Un rentissant «Allah ouakbar»
Star incontestable de la journée: Shefqet Krasniqi, imam de la principale mosquée de Pristina, au Kosovo. Accueilli par un assourdissant «Allah akbar », le religieux a tenu, durant l’après-midi, un discours tant attendu que l'afflux de fidèles conduit la salle le Palais des Congrès au bord de l'implosion. l'imam y a présenté l’islam comme la raison du maintien d’une identité albanaise très forte, malgré les turbulences de l’histoire. Des cars de fidèles étaient même venus d’ex–Yougoslavie pour l’écouter à Bienne. Majoritairement composé de jeunes issus des Balkans, le public s’est tellement densifié au cours du discours qu’un des organisateurs a dû demander aux personnes restées debout de quitter la salle, pour raison de sécurité. Une péripétie accentuant les allures de triomphe prise par un événement hors-norme dans le paysage helvétique.

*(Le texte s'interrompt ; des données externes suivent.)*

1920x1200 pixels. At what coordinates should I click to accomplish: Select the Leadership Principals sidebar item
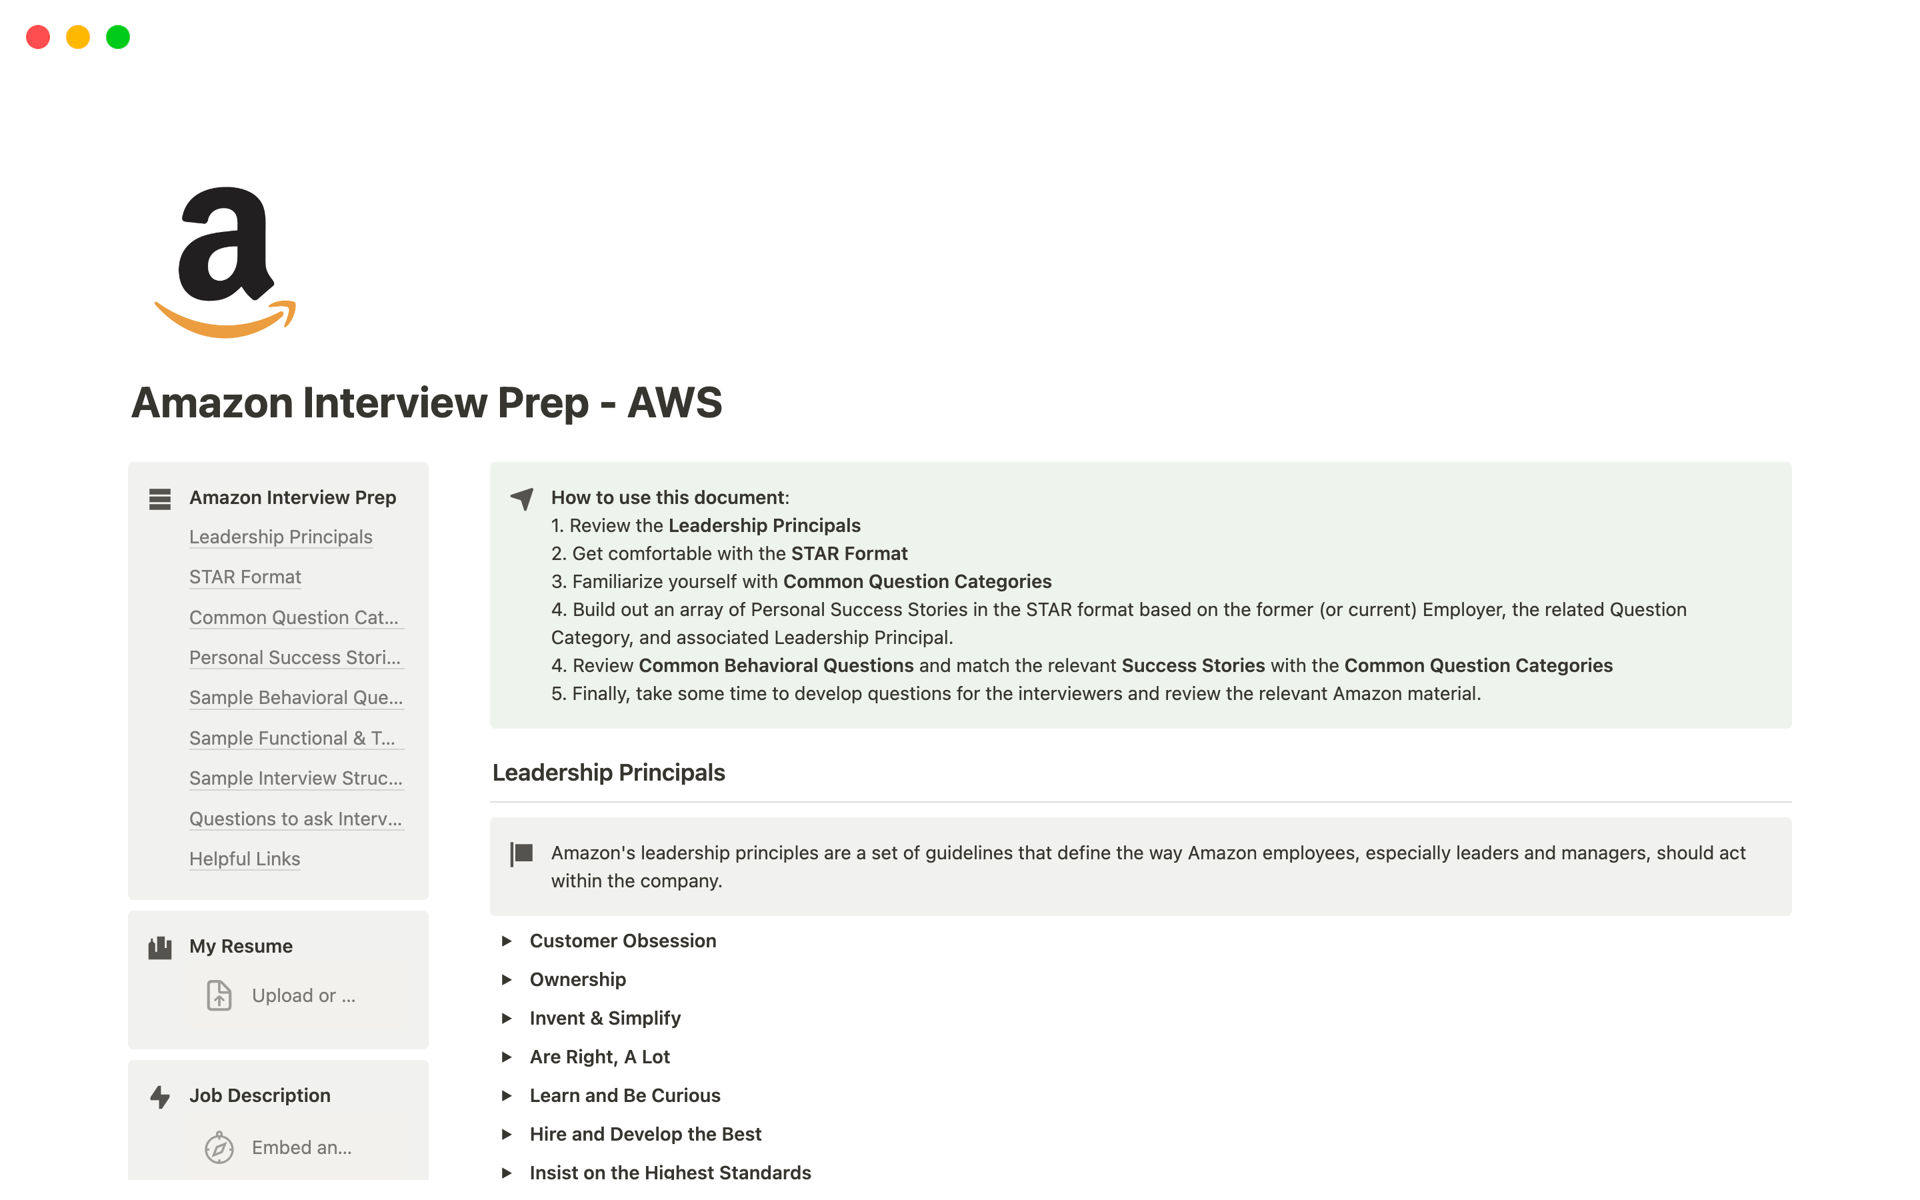[281, 536]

Nicolas Blancho surprend son monde
Plus tôt dans la journée, le converti le plus célèbre du pays, Nicolas Blancho, avait joué une carte très consensuelle en allant distribuer des chocolats –symbole suisse par excellence –aux cinquante manifestants qui se tenaient en face du Palais des Congrès pour dénoncer les discriminations faites aux chrétiens dans divers pays musulmans. La confrontation des croyants n’a pas donné lieu à des violences, malgré quelques échanges verbaux plutôt vifs. Les opposants aux congrès réunis dans la rue se répartissaient entre membres d’églises évangéliques d’un côté, et de jeunes au look skinhead, de l’autre.
En finir avec la culture de l'excuse
Dans une même ligne «soft », le grand organisateur de la journée, Nicolas Blancho, a ensuite appelé dans un discours peu applaudi les croyants à cesser de trouver des excuses à leurs échecs, notamment en matière de réussite sociale, et de rejeter leurs fautes sur «les américains» ou «les juifs». «Si on expulse les juifs de Suisse, l’économie s’effondre. Si on expulse les musulmans, il manquera juste un peu de monde sur les chantiers ou pour nettoyer les toilettes», a avancé le Biennois.
«Un gros coup marketing»
«C'est déconsidérer le travail des gens sur les chantiers et l'apport économique des musulmans à la Suisse», proteste Mallory Purdie, universitaire spécialiste de l’islam suisse venue assister à l’événement. Elle juge que la ligne «autocritique» défendue par Nicolas Blancho constitue un revirement dans le ton du discours, par rapport à certaines prises de position qu'il a pu tenir dans la campagne sur l'interdiction des minarets. Si elle juge que la journée, dont elle estime les coûts d’organisation à 100'000 francs, est un succès pour Nicolas Blancho et ses amis, elle précise que l’ensemble des participants ne sont pas forcément d’accord avec toutes les positions du Conseil central islamique suisse. «Ce que je retiens, à chaud, c'est la dimension événementielle donnée à ce congrès, dans laquelle on a vu la mise en scène d'un islam pacifiste et moderne, qui veut redonner leur place aux femmes.» Elle souligne la maîtrise de l'art oratoire de Nicolas Blancho et de son responsable presse, Qaasim Illi, capables de capter l'attention de l'assemblée, d'utiliser la technologie et de s'exprimer devant deux mille personnes sans paniquer.
A noter que le Conseil central islamique, en plus de demander un prix d’entrée de seulement dix francs, a démontrer l’ampleur de ses moyens financiers en offrant boissons (sans alcool) et nourriture au public, en plus de fournir une traduction professionnelle en allemand, en français et anglais au public.